Die Ausstellung „Spurensuche – Albert Schweitzer in Rheinhessen“ kommt nach Frankfurt

Von Harald Kubiczak

Die auf Initiative des Geschichtsvereins Nierstein im vergangenen Jahr dort präsentierte Ausstellung wird demnächst in Frankfurt zu sehen sein. Die Kuratoren der Ausstellung, Andreas Pitz und Prof. Dr. Werner Zager haben sich dafür auf Spurensuche begeben und zeigen auf, wie Albert Schweitzer vor 60 Jahren zum ersten Mal nach Rheinhessen in das Weingut Georg und Karl Ludwig Schmitt kam. Der Kontakt für Schweitzers Aufenthalt war über den amerikanischen Bildhauer und Maler Louis Mayer zustande gekommen, dessen Familie aus Rheinhessen stammte und der der Patenonkel von Karl Ludwig Schmitt war. Dort wurde Albert Schweitzer am 18. September 1951 der „Preis der Menschenrechte“ verliehen. 1957 nahm Schweitzer die Trauung von Louis und Dora Mayer in Dolgesheim vor. In Nierstein lernte Schweitzer Martin Niemöller kennen. Beide wurden Freunde. In Oppenheim spielte der große Organist auf der Walckerorgel der Katharinenkirche.

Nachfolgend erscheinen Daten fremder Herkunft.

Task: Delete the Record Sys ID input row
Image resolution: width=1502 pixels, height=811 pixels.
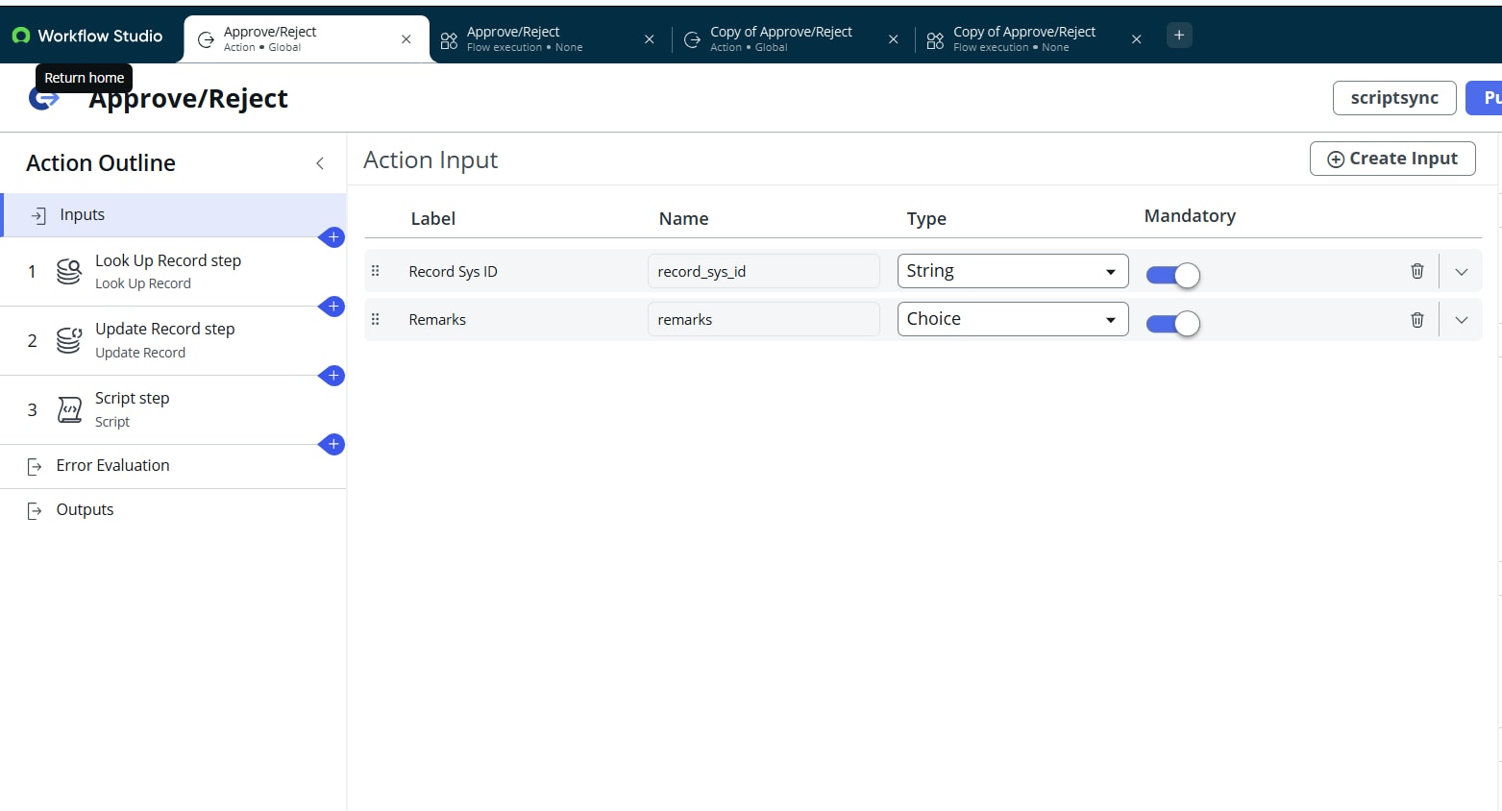Action: [1416, 271]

In Frankfurt wird die Ausstellung vom 10. bis 19. April im Dominikanerkloster zu sehen sein. Eröffnet wird sie am Dienstag, den 10. April um 19 Uhr mit einer Einführung von Prof. Dr. Werner Zager und einem Gespräch mit zwei Zeitzeugen, das Andreas Pitz führen wird. Am 19. April um 19 Uhr hält Pfarrer Wilhelm Wegner den Vortrag „Albert Schweitzer, Karl Bechert und die Atomfrage“.

Die Ausstellung wird veranstaltet vom Deutschen Albert-Schweitzer-Zentrum in Zusammenarbeit mit dem Evangelischen Regionalverband Frankfurt. Ausstellungsort: Dominikanerkloster, Kurt-Schumacher-Straße 23, 60311 Frankfurt am Main. Öffnungszeiten: Täglich von 8 bis 19 Uhr. Der Eintritt zu Ausstellung und Veranstaltungen ist frei.